Editor’s Pick: Australian Football

Bob Edme AP images A lot like football, only with 14 extra on-field players, no pads and four goal posts.
Bob Edme AP images A lot like football, only with 14 extra on-field players, no pads and four goal posts.

By DAN GARTLAND

ExECUTIVE SPORTS EDITOR

Allow me to preface this by saying I know nearly nothing about Australian Rules football aside from the fact that it is awesome and everything about it is outrageous.

First of all, the field is an enormous oval, at least 60 yards longer than a football field. Occupying this expansive prairie of a playing surface are 36 players, 18 from each team. This seems like way too many people; where do they find so many people to play this absurd game?

The ball is shaped much like the one used in American football, but the ends are less pointed. The ball may be carried, but the ball carrier has to bounce it at least once every 15 meters. It cannot, however, be thrown. Instead, to make a pass, the player holds the ball in his open palm and punches it forward with a clenched fist.

If a player catches a ball which has been kicked more than 15 meters, this is called a “mark” and he gets a free kick, though if he finds himself too far from the goal, he may choose instead to play on. Most scoring occurs when a player kicks the ball through the goalposts after a mark. I think. I do not know. I am not Australian.
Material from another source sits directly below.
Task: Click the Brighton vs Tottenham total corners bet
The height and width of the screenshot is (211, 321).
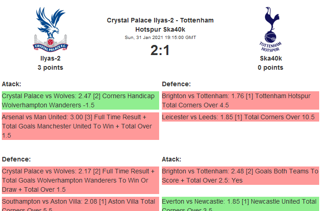Action: (240, 100)
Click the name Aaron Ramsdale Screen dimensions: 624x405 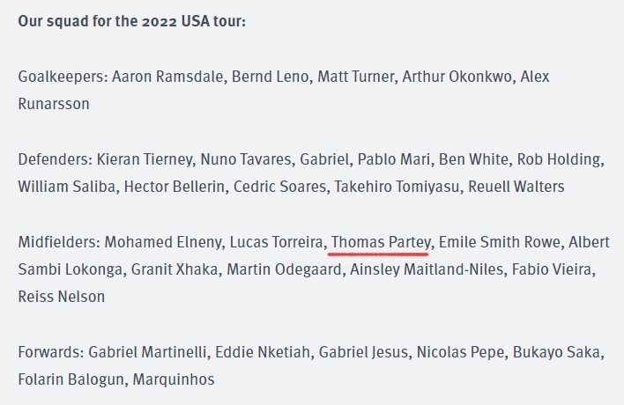coord(167,77)
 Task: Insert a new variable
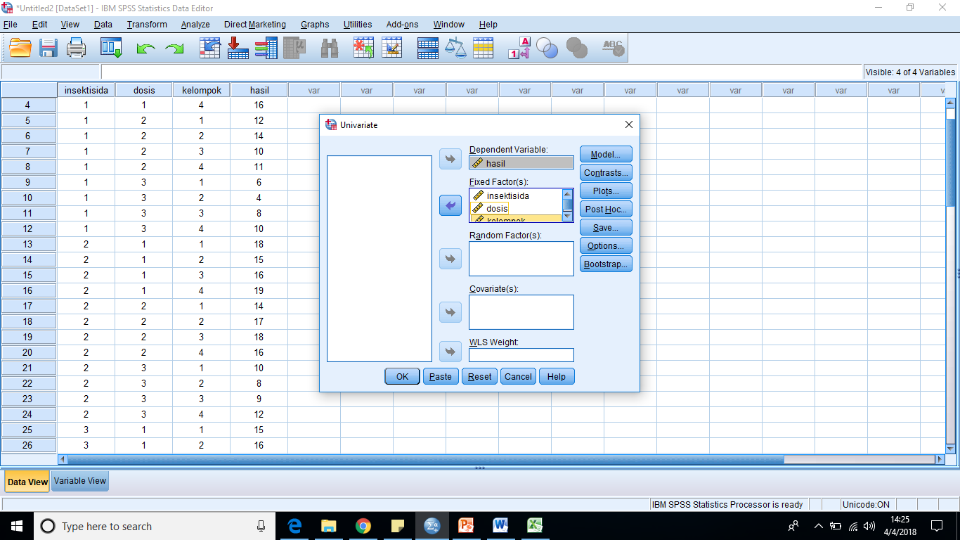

The sport is full-contact, but the players do not wear pads. Australians have no regard for bodily harm, it would seem. This is especially relevant when considering how a mark is earned. A common type of mark called the “high mark” involves a player literally climbing over the back of an opponent to catch the ball before crashing violently to the ground. It is awesome — check it out on YouTube.

There are four goal posts: kicking the ball through the center two earns you six points (called a “goal”), kicking it through one of the outer sets earns you one point (called a “behind”). As far as I know, the team with the most points wins, but considering this is Australia, where the toilets flush the wrong way, it may be the opposite. I cannot be certain.

The Australian Football League has 18 teams. Some of them have cool names (like the Collingwood Magpies); some of them have stupid names (like the Geelong Cats). They play in the fall and winter, which is our summer, because Australia is backwards like that. The championship game is called the “Grand Final,” which is a much better name than “The Super Bowl.”

So by now you are wondering, “Where can I watch this sport and see for myself just how absurd it is?” Well, you could go to Australia, or you could watch it during the summer in the middle of the night on the FOX Soccer Channel. I strongly recommend you check it out. It is a great way to satiate your bloodlust while waiting for the NFL season to start.